Work item →
Using the records below, count the lines containing "options" and give only the total.

Extracted records

▼

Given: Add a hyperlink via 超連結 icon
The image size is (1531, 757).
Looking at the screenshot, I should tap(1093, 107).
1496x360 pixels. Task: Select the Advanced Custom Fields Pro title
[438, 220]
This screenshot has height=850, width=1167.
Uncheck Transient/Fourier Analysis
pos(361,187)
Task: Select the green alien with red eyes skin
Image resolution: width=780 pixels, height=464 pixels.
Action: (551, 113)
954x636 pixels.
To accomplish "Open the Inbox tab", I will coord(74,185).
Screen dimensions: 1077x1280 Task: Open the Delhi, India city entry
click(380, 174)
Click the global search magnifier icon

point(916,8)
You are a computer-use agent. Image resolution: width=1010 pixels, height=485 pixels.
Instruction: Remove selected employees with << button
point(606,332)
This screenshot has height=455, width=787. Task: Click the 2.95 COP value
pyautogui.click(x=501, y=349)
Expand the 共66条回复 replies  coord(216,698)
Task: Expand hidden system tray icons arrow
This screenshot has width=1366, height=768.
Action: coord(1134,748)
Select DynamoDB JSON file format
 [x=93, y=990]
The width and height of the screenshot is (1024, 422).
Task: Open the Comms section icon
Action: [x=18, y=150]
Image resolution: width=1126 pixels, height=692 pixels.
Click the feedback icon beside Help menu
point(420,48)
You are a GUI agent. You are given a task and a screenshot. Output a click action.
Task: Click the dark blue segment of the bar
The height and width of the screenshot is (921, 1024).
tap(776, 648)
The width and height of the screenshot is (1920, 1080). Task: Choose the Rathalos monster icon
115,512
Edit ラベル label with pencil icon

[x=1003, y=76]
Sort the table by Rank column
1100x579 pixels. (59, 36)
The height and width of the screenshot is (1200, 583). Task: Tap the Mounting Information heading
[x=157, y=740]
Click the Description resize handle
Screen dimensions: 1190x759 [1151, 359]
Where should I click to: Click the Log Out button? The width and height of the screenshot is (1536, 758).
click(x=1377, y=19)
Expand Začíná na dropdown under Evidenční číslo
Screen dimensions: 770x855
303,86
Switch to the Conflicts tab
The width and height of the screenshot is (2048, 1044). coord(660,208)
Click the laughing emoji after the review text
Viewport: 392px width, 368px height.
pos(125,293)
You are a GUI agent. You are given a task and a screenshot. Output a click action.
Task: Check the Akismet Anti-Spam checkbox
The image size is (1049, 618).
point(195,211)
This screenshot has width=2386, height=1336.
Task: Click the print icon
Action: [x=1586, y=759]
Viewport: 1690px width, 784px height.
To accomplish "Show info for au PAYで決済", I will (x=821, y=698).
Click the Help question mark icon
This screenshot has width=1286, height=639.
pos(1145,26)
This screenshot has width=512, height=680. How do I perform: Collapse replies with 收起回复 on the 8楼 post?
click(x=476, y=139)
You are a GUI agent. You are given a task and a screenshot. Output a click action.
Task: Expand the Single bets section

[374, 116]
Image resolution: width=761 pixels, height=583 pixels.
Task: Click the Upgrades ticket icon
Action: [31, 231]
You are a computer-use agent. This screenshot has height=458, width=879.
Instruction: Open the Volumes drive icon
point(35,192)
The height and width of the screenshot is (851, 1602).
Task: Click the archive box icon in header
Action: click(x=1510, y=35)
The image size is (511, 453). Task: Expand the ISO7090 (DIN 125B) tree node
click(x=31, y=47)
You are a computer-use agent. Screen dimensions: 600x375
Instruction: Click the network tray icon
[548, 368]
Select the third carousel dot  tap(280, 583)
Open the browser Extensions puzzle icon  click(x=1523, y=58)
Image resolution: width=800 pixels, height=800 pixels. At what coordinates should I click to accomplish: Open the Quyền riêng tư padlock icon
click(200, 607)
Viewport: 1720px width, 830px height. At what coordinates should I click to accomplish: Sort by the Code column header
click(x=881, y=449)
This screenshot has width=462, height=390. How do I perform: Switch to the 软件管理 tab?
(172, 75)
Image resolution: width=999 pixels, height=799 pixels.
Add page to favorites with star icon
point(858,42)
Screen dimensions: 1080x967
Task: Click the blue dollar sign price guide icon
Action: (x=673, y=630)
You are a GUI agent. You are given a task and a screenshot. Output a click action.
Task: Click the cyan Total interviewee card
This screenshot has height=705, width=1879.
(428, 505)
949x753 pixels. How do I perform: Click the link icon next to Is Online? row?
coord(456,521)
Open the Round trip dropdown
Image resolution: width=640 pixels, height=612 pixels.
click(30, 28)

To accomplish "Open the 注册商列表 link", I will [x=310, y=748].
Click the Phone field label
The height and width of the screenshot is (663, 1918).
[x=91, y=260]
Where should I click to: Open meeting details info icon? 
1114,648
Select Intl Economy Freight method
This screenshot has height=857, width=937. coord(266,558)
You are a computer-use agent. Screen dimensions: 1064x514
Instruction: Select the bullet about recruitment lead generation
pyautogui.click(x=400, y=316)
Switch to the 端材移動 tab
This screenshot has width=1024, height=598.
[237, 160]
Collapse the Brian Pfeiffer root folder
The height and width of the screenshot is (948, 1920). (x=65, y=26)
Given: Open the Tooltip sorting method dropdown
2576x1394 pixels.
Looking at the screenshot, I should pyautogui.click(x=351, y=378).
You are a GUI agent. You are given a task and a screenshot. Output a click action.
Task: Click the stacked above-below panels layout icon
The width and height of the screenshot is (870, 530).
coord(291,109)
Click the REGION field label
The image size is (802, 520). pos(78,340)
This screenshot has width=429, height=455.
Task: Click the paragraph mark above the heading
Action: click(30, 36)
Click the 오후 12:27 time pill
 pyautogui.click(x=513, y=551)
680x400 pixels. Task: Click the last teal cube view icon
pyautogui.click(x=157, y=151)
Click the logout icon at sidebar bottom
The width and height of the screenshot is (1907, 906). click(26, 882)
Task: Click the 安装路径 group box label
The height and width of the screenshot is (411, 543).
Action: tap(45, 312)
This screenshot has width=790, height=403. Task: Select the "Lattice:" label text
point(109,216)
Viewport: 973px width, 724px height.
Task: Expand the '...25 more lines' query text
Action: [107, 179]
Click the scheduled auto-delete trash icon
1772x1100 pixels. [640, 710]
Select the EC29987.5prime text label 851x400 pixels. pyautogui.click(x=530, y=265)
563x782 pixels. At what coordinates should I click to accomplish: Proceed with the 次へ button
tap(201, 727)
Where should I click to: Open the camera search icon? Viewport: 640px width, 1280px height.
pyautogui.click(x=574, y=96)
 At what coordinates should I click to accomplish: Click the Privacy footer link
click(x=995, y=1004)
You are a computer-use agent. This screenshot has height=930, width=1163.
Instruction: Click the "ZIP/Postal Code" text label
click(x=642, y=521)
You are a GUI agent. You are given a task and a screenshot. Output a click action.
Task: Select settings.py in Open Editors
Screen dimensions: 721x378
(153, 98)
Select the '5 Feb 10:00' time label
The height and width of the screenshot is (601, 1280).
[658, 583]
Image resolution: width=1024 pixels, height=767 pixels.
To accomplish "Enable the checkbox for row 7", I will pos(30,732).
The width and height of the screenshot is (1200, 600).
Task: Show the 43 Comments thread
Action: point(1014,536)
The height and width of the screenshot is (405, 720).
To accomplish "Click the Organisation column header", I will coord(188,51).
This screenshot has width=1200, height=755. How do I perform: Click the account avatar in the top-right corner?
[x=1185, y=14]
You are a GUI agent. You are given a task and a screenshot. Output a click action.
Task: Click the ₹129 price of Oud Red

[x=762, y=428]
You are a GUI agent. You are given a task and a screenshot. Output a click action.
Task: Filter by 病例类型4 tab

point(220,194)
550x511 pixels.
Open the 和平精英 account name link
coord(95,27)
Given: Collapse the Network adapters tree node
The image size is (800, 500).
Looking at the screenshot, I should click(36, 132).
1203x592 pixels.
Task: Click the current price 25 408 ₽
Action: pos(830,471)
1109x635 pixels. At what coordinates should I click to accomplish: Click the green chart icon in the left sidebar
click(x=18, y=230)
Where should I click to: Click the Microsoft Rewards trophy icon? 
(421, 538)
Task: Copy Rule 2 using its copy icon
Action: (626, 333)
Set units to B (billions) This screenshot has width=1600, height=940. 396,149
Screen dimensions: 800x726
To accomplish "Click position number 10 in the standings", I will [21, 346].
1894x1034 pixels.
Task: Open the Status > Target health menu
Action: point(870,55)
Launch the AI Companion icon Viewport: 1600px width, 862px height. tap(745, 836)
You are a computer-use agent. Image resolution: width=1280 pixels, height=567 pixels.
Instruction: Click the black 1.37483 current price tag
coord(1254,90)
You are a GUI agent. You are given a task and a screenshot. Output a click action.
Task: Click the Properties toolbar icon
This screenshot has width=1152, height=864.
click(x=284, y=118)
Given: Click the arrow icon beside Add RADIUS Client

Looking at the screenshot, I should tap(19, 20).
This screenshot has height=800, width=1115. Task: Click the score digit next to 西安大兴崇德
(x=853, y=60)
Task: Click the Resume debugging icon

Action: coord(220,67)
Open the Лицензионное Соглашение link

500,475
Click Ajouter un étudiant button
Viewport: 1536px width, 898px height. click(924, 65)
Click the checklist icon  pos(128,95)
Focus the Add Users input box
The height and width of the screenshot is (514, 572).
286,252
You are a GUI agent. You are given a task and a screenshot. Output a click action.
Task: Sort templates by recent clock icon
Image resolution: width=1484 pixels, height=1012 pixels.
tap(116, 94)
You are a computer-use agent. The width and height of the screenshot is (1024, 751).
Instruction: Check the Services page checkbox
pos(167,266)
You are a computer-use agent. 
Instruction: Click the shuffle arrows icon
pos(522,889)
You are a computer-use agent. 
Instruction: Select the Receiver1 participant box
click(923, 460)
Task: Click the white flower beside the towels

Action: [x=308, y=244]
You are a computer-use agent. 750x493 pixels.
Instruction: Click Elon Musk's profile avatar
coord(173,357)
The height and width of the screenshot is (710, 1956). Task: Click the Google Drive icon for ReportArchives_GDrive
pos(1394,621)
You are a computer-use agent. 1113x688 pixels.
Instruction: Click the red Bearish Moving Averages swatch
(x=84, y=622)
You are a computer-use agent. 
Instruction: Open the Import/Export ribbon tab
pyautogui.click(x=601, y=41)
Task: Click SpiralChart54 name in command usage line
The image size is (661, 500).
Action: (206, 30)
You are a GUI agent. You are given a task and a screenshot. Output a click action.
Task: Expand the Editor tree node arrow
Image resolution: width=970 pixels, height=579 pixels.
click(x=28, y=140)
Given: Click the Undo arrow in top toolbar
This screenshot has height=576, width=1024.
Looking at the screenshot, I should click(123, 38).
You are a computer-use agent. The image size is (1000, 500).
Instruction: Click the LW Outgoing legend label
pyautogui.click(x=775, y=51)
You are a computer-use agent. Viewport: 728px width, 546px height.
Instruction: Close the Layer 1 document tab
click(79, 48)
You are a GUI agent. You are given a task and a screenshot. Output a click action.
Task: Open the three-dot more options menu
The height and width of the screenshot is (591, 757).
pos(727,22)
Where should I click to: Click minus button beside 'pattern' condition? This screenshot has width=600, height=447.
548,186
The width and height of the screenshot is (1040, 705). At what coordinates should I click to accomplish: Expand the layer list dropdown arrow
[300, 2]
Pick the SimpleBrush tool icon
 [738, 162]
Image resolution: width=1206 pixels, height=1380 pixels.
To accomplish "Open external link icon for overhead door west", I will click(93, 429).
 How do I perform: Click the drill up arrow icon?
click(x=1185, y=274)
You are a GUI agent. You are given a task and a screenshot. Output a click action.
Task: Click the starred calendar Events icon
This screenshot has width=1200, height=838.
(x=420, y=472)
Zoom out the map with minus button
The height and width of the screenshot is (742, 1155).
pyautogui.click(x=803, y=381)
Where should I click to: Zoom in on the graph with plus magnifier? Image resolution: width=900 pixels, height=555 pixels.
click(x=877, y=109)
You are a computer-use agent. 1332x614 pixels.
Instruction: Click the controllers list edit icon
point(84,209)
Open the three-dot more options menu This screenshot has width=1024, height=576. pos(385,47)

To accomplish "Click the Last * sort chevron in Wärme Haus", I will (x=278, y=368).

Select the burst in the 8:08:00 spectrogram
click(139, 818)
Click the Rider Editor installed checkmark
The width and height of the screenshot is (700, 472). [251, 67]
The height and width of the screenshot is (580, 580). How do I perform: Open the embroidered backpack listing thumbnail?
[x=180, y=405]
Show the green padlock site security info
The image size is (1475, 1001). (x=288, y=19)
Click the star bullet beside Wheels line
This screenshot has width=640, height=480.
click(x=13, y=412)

▲

Response area →
2